Java (5 or later), 15 characters
02367?\abcdeitu
We've had a few previous answers in Java. The basic approach in all of them is to a) identify a minimal Turing-complete subset of the language, and b) find a minimal way to express the constructs of that language in Java's syntax.
Hexagraph notation
Let's look at b) first. As explained in @Poke's answer above, Java has a hexagraph syntax (analogous to C's trigraph syntax) to allow arbitrary characters that might not exist in your character set to be included in your program. For example, a newline could be written as a literal newline, but it could also be written as the hexagraph \u000a
; the hexagraph consists of \u
followed by four hexadecimal digits, specifying the character's Unicode codepoint. Unlike C's trigraphs, which can only be used for a few awkward characters, a Java hexagraph can be used for absolutely any Basic Multilingual Plane character we might happen to need (including printable ASCII characters).
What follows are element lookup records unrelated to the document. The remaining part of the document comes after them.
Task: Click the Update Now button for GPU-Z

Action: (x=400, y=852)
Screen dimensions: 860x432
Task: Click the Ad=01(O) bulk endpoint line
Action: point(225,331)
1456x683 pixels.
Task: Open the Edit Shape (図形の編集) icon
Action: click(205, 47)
The previous records, 17 by @Poke, and 16 by @Poke and me, were based on taking relatively normal-looking Java programs and simply trying to hexagraph every character in them: your character set is then based on which nybbles occur in the codepoints you're using. If a nybble occurs in two different codepoints, it typically saves character set entries to include that nybble in the character set, so you can construct the codepoint with it. One minor improvement for this entry is that if a nybble only occurs in a single codepoint, we may as well include that codepoint in our character set directly: the resulting programs will end up slightly shorter.
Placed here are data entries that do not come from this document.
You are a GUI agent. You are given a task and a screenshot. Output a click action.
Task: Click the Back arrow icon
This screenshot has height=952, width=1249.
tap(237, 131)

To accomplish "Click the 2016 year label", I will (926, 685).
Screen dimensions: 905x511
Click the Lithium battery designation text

Of the 16 nybbles, this entry manages to omit 2 entirely: 5
, and 8
. 4
, 9
, and f
are also omitted; each is only needed to write a single character (t
= U+0074, i
= U+0069, and ?
= U+003F respectively), and including that character directly leads to shorter and "more readable" programs. One final saving is available from a
/1
: we don't need a
as a nybble to write any character, we do need to be able to produce U+0061, a
's codepoint, but we don't need 1
for any other codepoint. So a
and 1
are redundant with each other: we need at least one of them, but don't need both; and omitting a
/1
, 5
, and 8
from our base set of 18 characters \u0123456789abcdef
gives us our final character set.
Of course, this means that we have to avoid many more missing characters than in the other entries. In particular, we can no longer create the boilerplate for a main
method (which must have a parameter of type String
; S
= U+0053 contains the forbidden nybble 5
). So we're going to need a radically different way of running a Java program.
Java as an interpreter
Java is normally a compiled language; a typical workflow is to use the compiler javac
to compile your Java source files into one or more .class
files, and then the JVM java
to run those source files, and take the output of java
as the output of the program. None of your code actually runs at compile time, so the output of javac
is typically regarded as uninteresting.
Nonetheless, javac
does contain some nontrivial functionality; Java is, after all, a fairly complex language. We can take a single Boolean of output from the compiler javac
by checking to see if there are compile errors, looking at its exit code: if the program has errors, that will produce a different output from if the program doesn't have errors. Of course, Java being a compiled language, an erroring program might not seem particularly useful from a Turing-completeness point of view: if it has errors, it won't actually run, so how could it be Turing-complete? However, it turns out that type-checking Java programs is in of itself a Turing-complete operation; all we need to be able to do is to be able to compile programs from some Turing-complete language into Java's type system, in such a way that, in order to determine whether the resulting program is valid Java or not, the type-checker will have no choice but to run the program we compiled.
The Subtyping Machine
The Subtyping Machine is an esoteric programming language that was "back-derived" (by Radu Grigore in 2017) from Java's type system, looking at the algorithm that Java actually uses to determine whether an expression has the correct type or not. Here's an example I wrote of what this sort of program looks like:
interface xx {}
interface A<x> {}
interface B<x> {}
interface d<x> extends
A<s<? super X<? super B<? super s<? super X<? super d<x>>>>>>>,
B<x>, xx {}
interface X<x> extends xx {}
interface s<x> extends xx {}
class x {
d<? super X<? super d<? super X<? super d<? super X<? super s<xx>>>>>>> xc;
A<? super s<? super X<? super d<xx>>>> xd = xc;
}
The bulk of the program is basically just a lot of interfaces extending each other with contravariant generic type parameters. If you have A<x> extends B<…<? super x>>
, and you're trying to see whether an expression starting A<…>
can be stored in a variable of type B<…>
, what ends up happening is that the first type ends up getting potentially much more complicated as the generic parameter is expanded, and then the resulted B<…>
wrappers cancel, but (because the types are contravariant) the two parameters basically swap roles within the type-checking algorithm. The result is a type-checking problem that could potentially be more complex than the problem we started with; the operation effectively boils down to popping two stacks and then pushing onto one of them based on the value popped. You have to push onto the two stacks alternately, but that isn't a major issue, so we effectively end up with a two-stack machine, and two stacks are enough for Turing-completeness. Full details of how the language operates are in the link at the start of this section.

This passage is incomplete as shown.